CMPSC
311, Introduction to Systems Programming
The World's Most Boring C Program
Remember the course mantra, System
programming requires you to be
aware of the resources that your
program uses.
This is a lesson about how characters are represented in C, how
character strings are stored in C, and how to compile your C programs,
even if that's not what it looks like. There are some exercises
at the end; the one marked *** is essential to see if you understand
what's going wrong with this program.
Reading
- A simple explanation of
printf()
- CP:AMA, Sec. 3.1, The
printf Function; Sec. 7.3,
Character Types; Sec. 13.1, String Literals; Sec. 13.2, String
Variables; Sec. 22.3, Formatted I/O; Appendix E, ASCII Character Set.
- Elementary examples of
printf() are in Ch. 2, pp.
14-15, 19-20, 22.
- C:ARM, Sec. 2.7.3, Character Constants; Sec. 2.7.4, String
Constants; Sec. 2.7.5, Escape Characters; Sec. 2.7.6, Character Escape
Codes; Sec. 2.7.7, Numeric Escape Codes; Sec. 15.11,
fprintf, ...;
Appendix
A,
The
ASCII
Character
Set
- on any Unix-like system,
man ascii, man -a printf
(there's a printf command in most shells, as well as the
function in the C Standard Library)
Source code
boring.c
- This program writes byte values from 0 to 127, using
printf()
and numeric escape codes.
write-boring.c
- This program writes
boring.c.
Makefile
- This file is used with the
make program to
control compilation of write-boring and boring,
as
well
as
some
other
useful tasks.
- Note that
Makefile has tab characters in it - if
you copy-and-paste its contents from the web page, you run the risk of
turning the tabs into spaces. It's better to use control-click to
download the files directly, if you plan to run them on your own system.
Test systems
- Mac OS X (iMac), Intel Core i7 processor, gcc version 4.2.1
- Mac OS X (MacPro), G5 processor (a PowerPC), gcc version 4.0.1
- Linux, AMD Athlon processor,
gcc
version
3.4.6
- Solaris, Sparc processor,
gcc version 3.4.3, Sun Studio 11
Compilation results,
warnings turned off by default
- GCC
gcc -std=c99 -o boring boring.c
- Mac OS X, Linux, Solaris
- Sun's C compiler
c99 -o boring boring.c
- Solaris
Compilation results, warnings
turned on
- GCC
gcc -std=c99 -Wall -Wextra -o boring boring.c
- Mac OS X, Linux, Solaris
- We had to change some of the quote characters produced on the
Mac, so they would display cleanly on a generic Web browser; they look
fine on the screen in the original.
- Sun's C compiler
c99 -v -o boring boring.c
- Solaris
- Sun's
lint program
Compilation results, assembly language output, file boring.s
Execution output
- There are numerous "non-printing" characters in the program
output, which means they will be displayed on the screen in various
ways, depending on which tools you are using. If you want to try
various cases, compare
- logged in at the system console without a window manager
- logged in at the system console with a window manager and a
terminal window (this is how you normally work locally)
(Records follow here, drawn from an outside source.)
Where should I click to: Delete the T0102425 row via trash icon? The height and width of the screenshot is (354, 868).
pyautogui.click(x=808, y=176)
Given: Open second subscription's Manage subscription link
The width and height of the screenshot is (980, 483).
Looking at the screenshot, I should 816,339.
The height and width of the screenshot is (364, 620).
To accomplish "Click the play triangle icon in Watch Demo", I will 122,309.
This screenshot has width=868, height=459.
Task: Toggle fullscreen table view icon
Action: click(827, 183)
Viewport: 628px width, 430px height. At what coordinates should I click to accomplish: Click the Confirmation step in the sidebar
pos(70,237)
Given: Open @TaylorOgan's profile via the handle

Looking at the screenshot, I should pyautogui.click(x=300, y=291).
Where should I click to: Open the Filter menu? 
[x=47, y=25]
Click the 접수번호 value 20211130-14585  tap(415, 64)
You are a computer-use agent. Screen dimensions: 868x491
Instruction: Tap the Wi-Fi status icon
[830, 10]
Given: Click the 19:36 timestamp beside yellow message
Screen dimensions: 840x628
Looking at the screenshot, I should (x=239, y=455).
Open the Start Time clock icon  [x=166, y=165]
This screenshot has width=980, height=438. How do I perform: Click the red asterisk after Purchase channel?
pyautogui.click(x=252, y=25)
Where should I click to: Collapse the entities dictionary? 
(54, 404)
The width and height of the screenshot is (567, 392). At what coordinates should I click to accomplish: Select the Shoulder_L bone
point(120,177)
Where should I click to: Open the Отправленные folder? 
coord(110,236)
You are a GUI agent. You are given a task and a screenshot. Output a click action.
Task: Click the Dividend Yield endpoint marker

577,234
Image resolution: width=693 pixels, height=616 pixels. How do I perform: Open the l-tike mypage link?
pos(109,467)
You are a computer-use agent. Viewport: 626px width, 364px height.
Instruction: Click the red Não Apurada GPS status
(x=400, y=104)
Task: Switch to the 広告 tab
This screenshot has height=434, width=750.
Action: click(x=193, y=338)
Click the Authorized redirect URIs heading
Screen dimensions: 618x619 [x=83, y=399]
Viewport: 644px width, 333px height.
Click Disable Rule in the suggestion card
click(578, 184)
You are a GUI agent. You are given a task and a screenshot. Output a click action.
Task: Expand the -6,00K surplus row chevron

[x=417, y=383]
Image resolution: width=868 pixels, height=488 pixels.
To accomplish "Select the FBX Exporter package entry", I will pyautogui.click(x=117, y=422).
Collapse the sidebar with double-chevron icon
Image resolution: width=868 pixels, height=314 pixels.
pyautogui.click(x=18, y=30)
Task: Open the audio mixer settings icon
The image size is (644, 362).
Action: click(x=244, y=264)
- logged in remotely with a terminal window (this is how you
normally work remotely)
- viewing the saved output with a web browser, under the file
name
execution-output
(this is treated
as a "binary file", so most browsers will prompt for download, but some
will download it without asking)
- viewing the saved output with a web browser, under the file
name
execution-output.txt
(same
file
contents, just a different name, so the browser might treat it
differently)
- To make this even worse, try about five different web browsers
on
various systems.
- Only Safari (Mac OS X) and Internet Explorer 8 (Windows 7)
displayed the
.txt file without complaint, but they do it
differently. Firefox and SeaMonkey prompt for download.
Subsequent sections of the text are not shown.